Mohicans was a 19th-century football club that played football by the rugby football codes. It is notable for being one of the twenty-one founding members of the Rugby Football Union.

History
Mohicans was established in 1869 with about fifty members. It fielded two teams of twenty a side for rugby matches. The derivation of the club's name appears to have been lost in the midsts of time. The teams' colours were chocolate and magenta.
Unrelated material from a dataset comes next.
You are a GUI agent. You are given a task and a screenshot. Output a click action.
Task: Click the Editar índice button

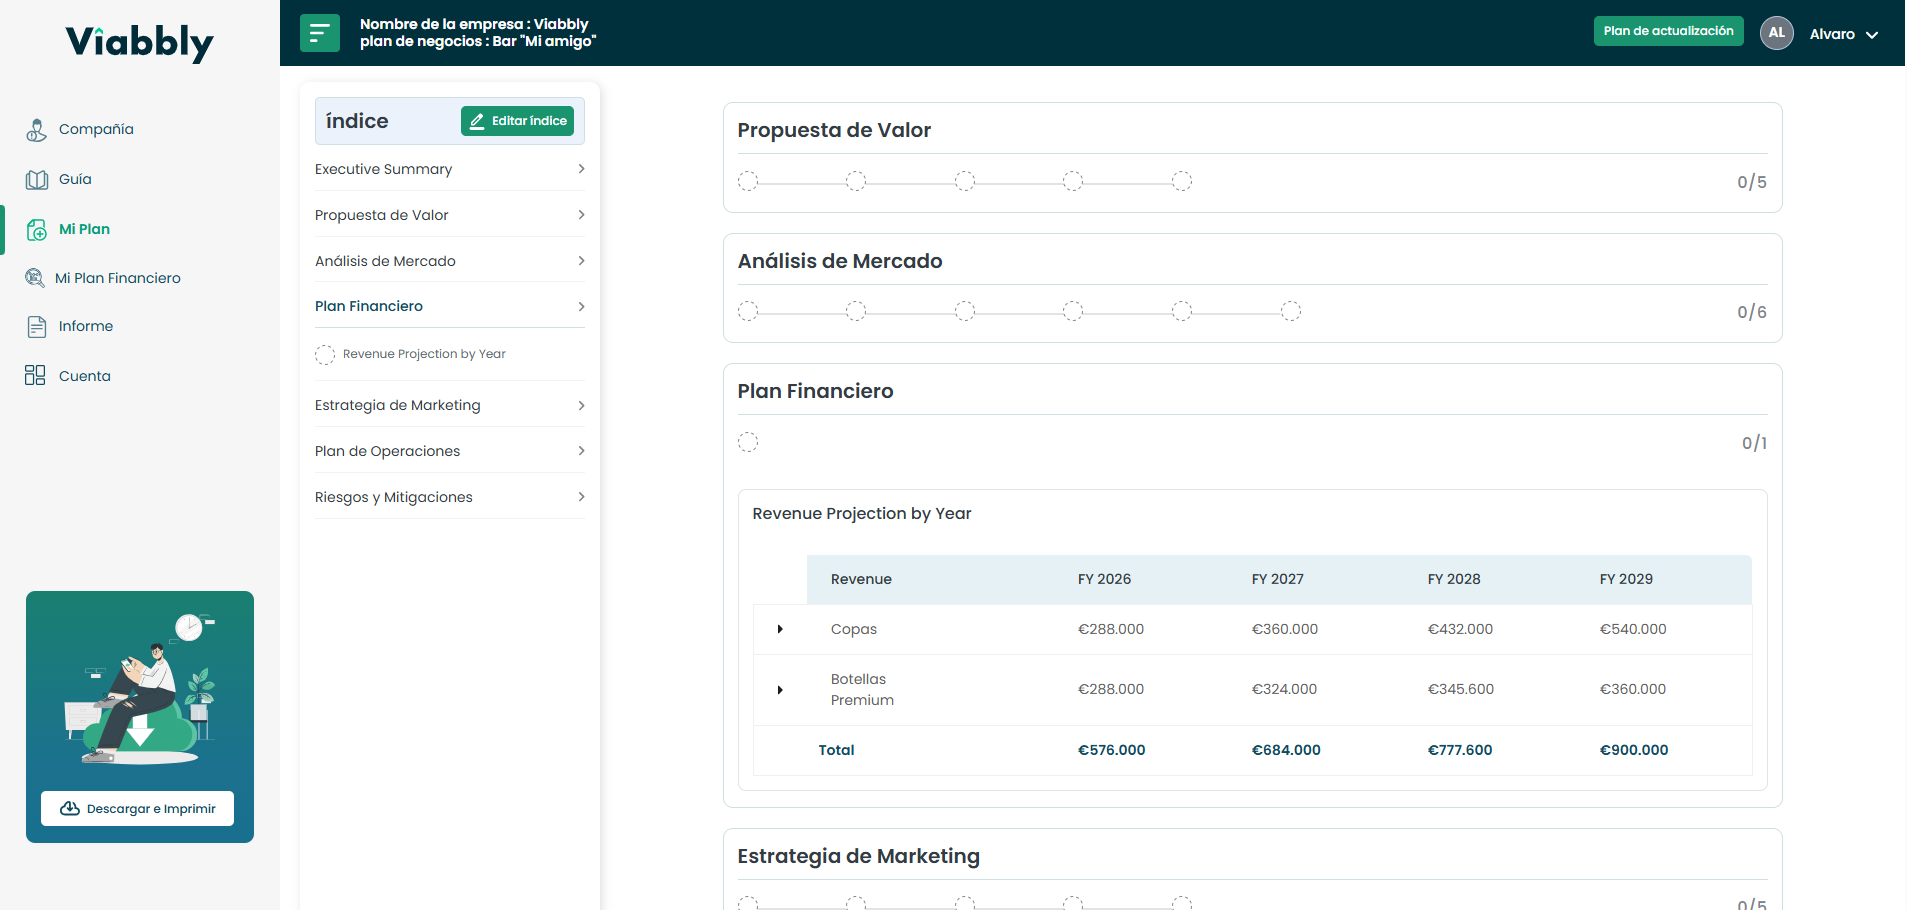517,121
On 26 January 1871, they sent representation to a meeting of twenty-one London and suburban football clubs that followed Rugby School rules (Wasps were invited by failed to attend) assembled at the Pall Mall Restaurant in Cockspur Street. E.C. Holmes, captain of the Richmond Club assumed the presidency. It was resolved unanimously that the formation of a Rugby Football Society was desirable and thus the Rugby Football Union was formed. A president, a secretary and treasurer, and a committee of thirteen were elected, to whom was entrusted the drawing-up of the laws of the game upon the basis of the code in use at Rugby School. Although Mohicans was considered prominent enough to have been invited, they did not gain any of the thirteen places on the original committee.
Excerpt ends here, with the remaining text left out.